Start of Provided material
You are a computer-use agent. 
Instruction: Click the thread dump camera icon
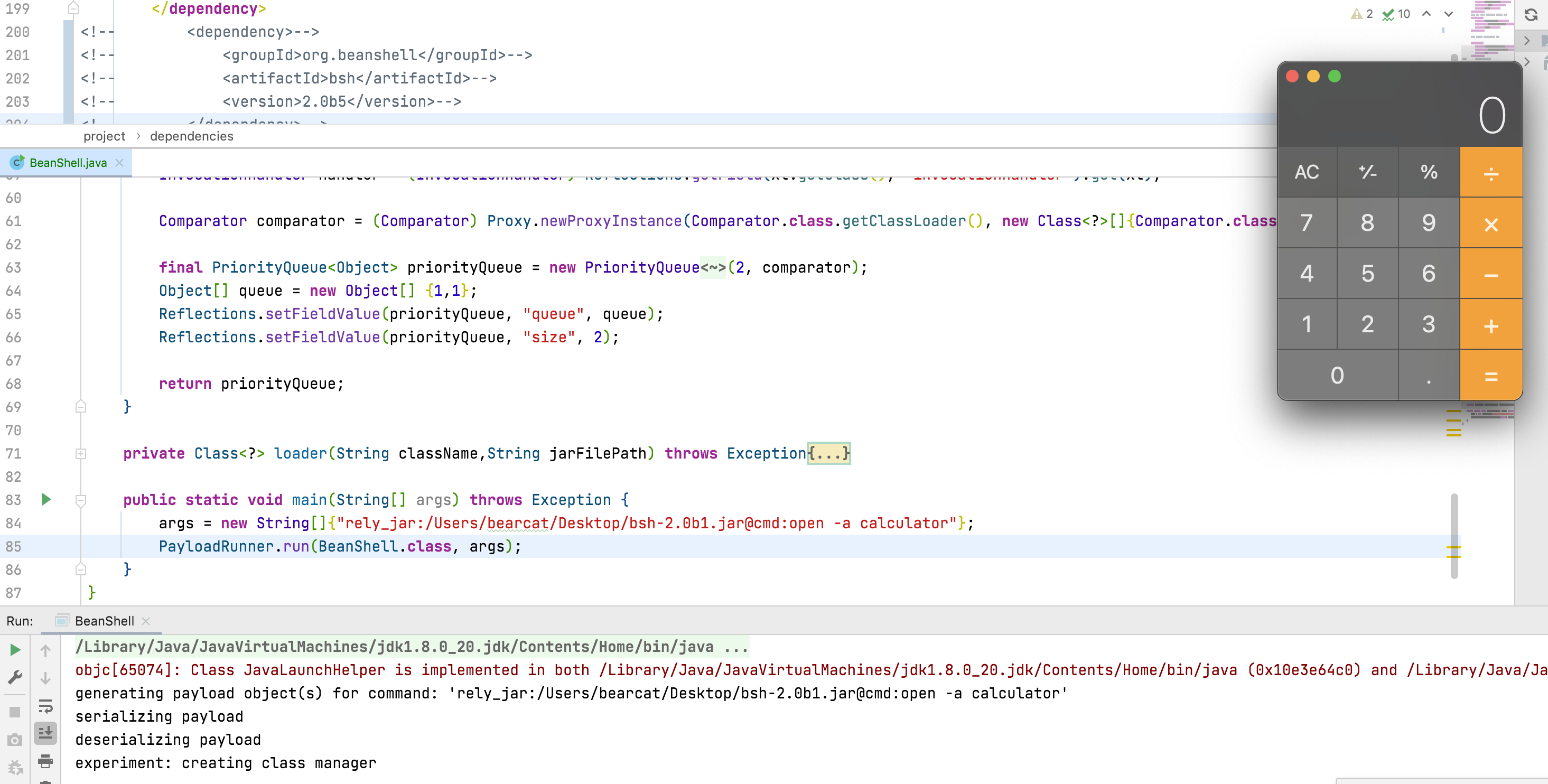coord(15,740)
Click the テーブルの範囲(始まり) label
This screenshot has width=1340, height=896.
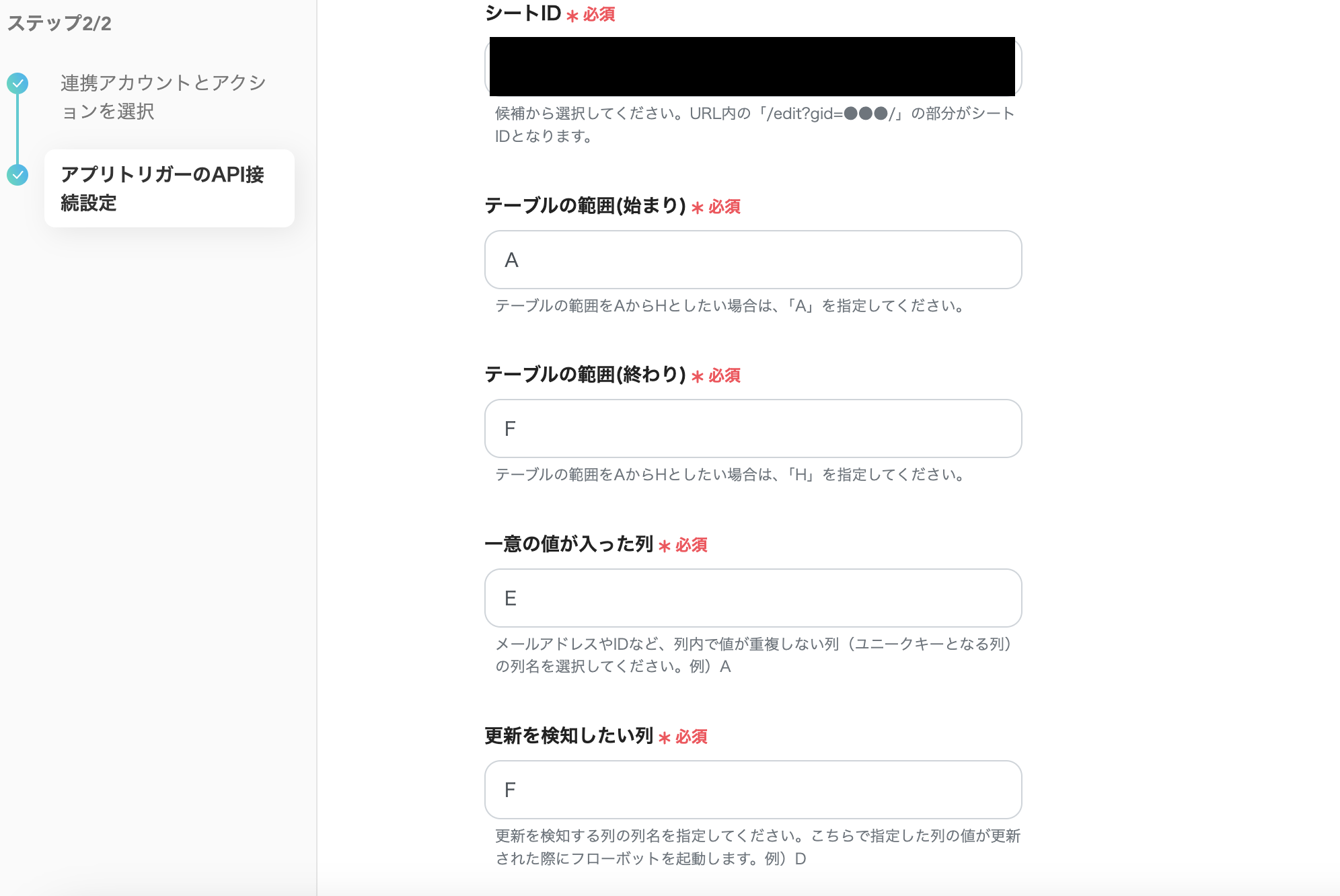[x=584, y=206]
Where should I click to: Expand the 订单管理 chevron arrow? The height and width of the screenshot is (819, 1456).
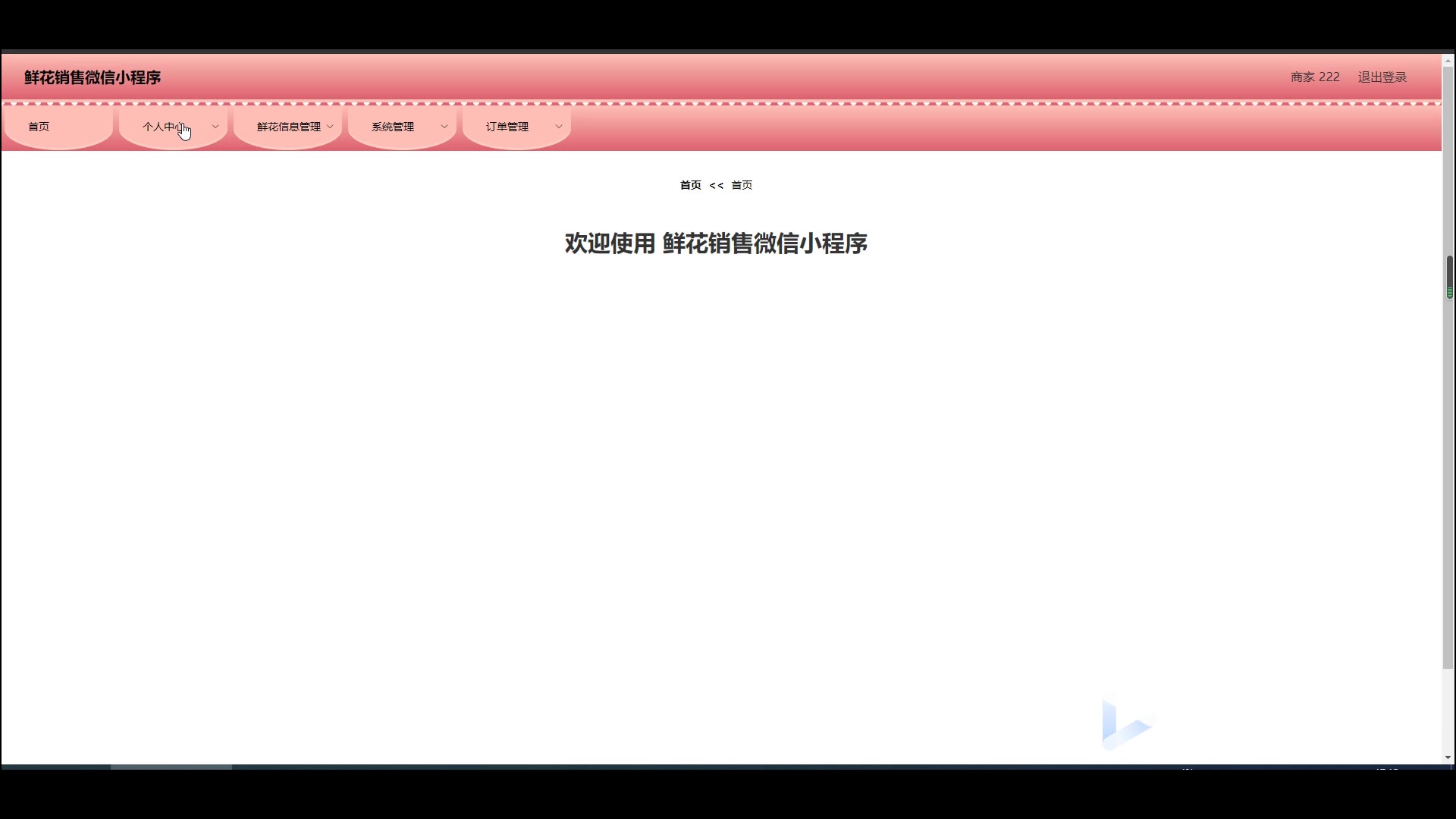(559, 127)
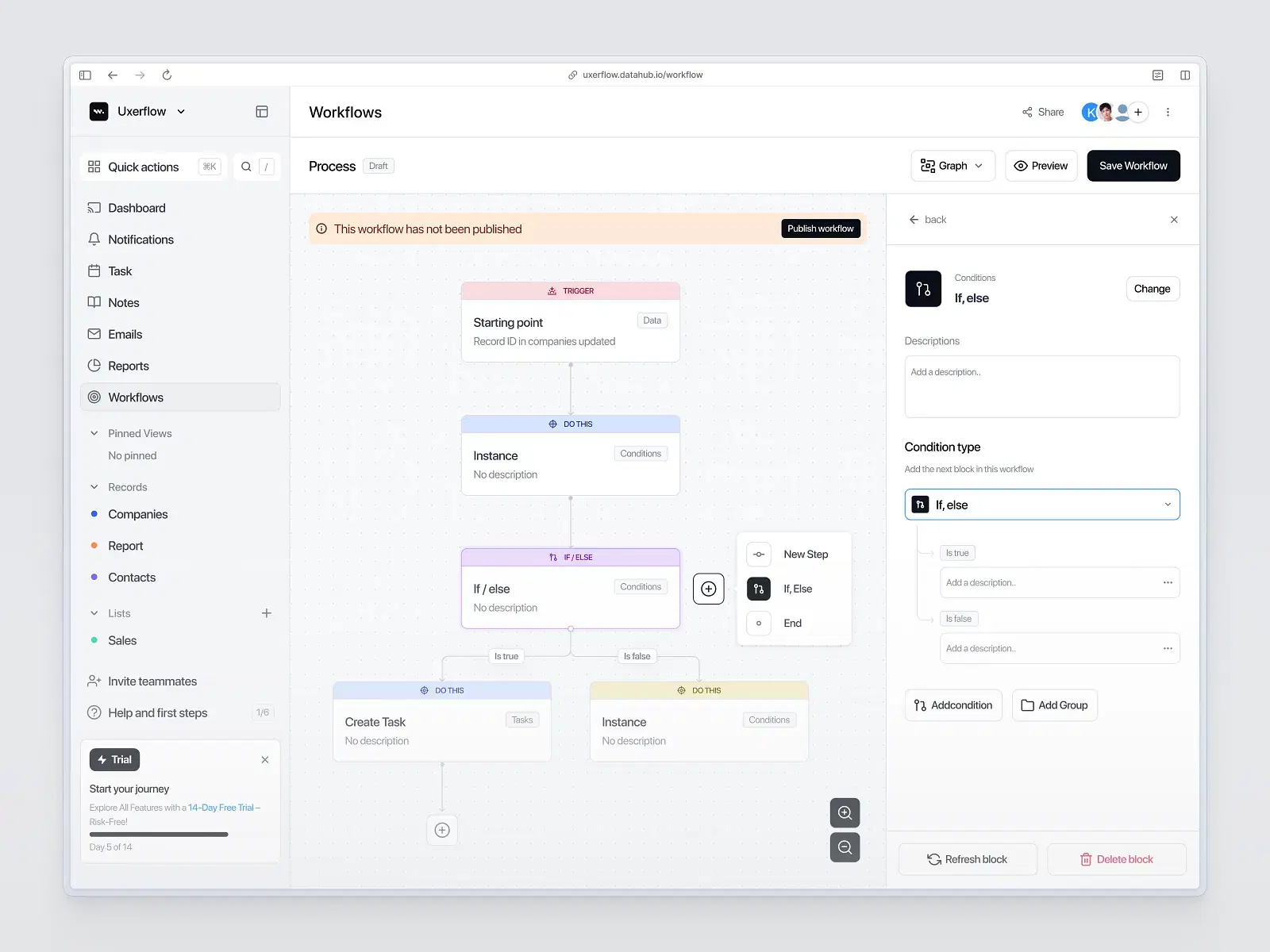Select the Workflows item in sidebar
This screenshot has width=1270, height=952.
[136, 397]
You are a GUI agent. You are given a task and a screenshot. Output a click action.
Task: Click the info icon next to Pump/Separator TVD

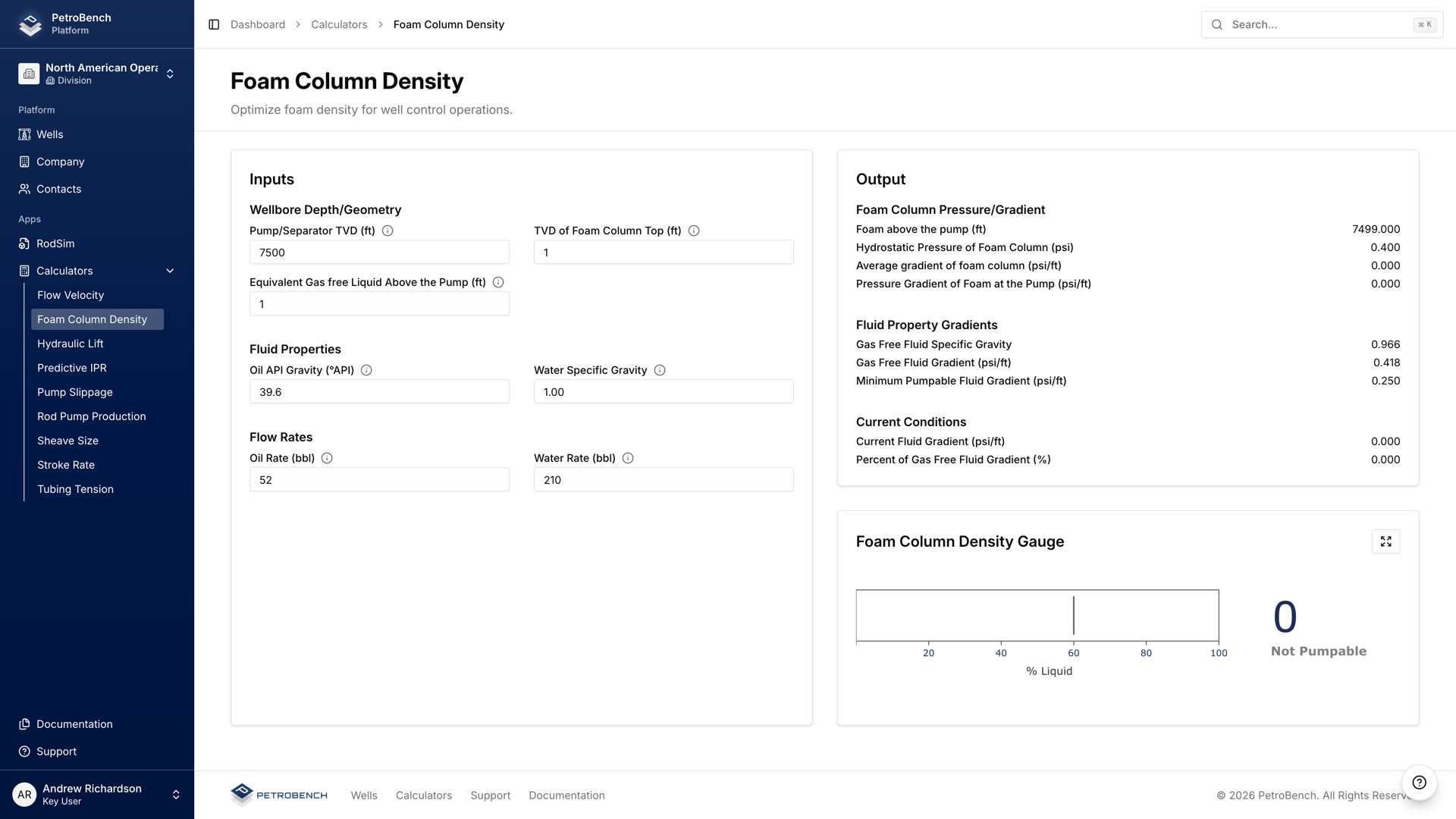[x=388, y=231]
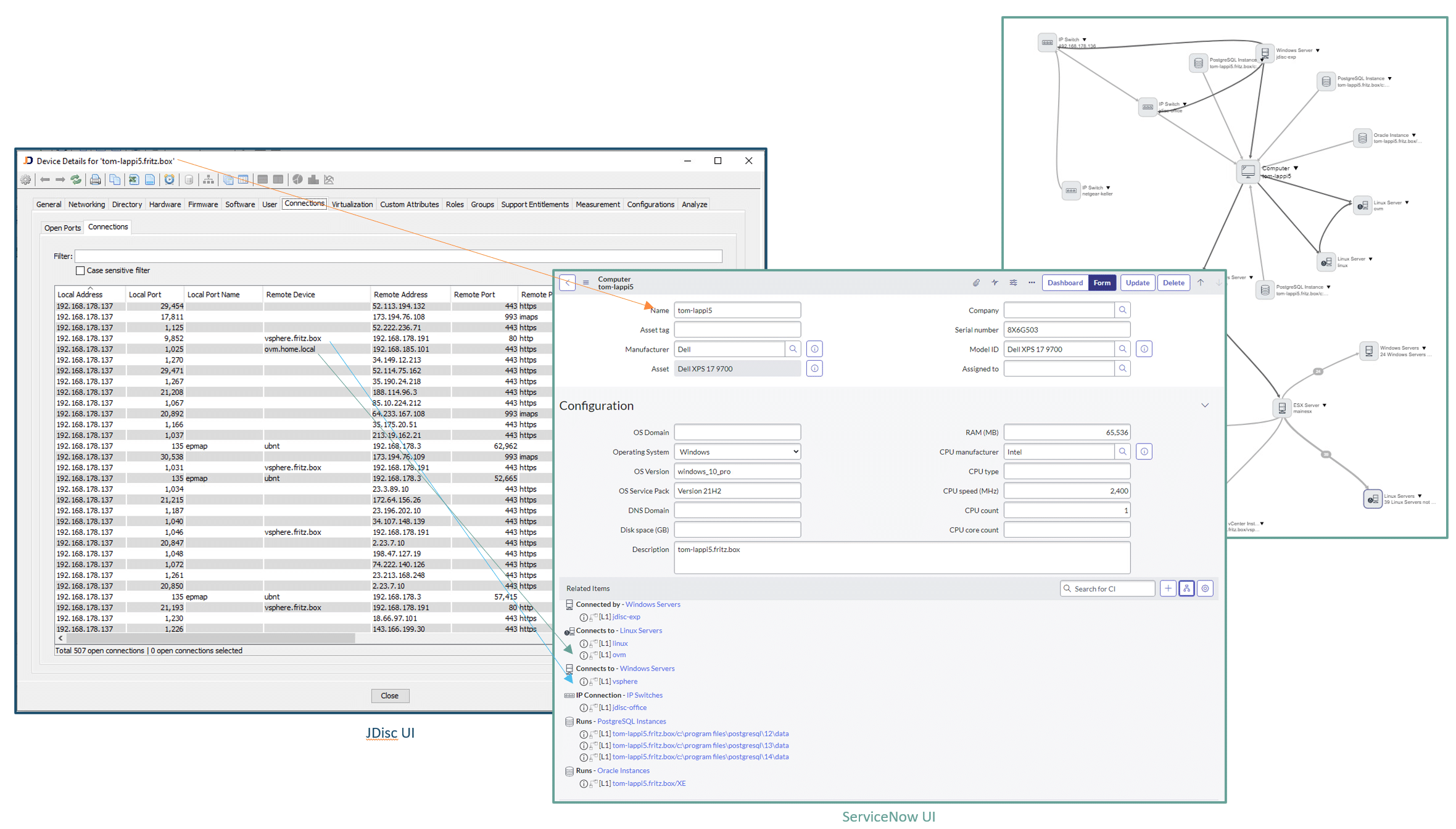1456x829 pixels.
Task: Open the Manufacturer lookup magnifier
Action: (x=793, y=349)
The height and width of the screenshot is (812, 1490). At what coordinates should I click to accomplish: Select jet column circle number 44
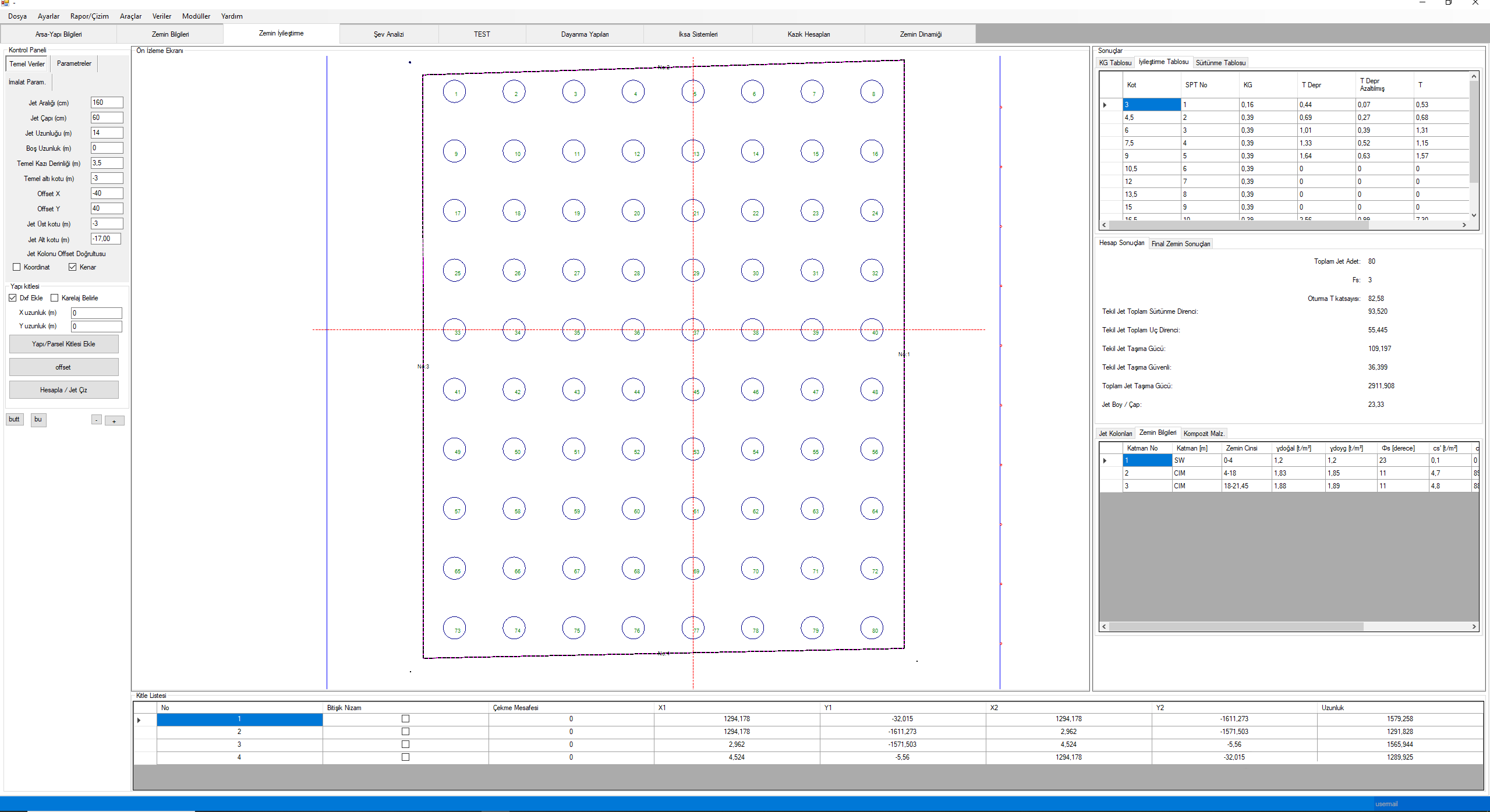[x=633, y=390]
End of Provided material
**Action item:** Set down the lines from the one containing "You are a GUI" through the last line of the records above, both included, exactly as they appear and with no other text. Pictures should not be set down.

**Result of this exercise:**
You are a GUI agent. You are given a task and a screenshot. Output a click action.
Task: Click the info icon next to Pump/Separator TVD

[x=388, y=231]
1456x829 pixels.
Task: Open the Manufacturer lookup magnifier
Action: (x=793, y=349)
The height and width of the screenshot is (812, 1490). At what coordinates should I click to accomplish: Select jet column circle number 44
[x=633, y=390]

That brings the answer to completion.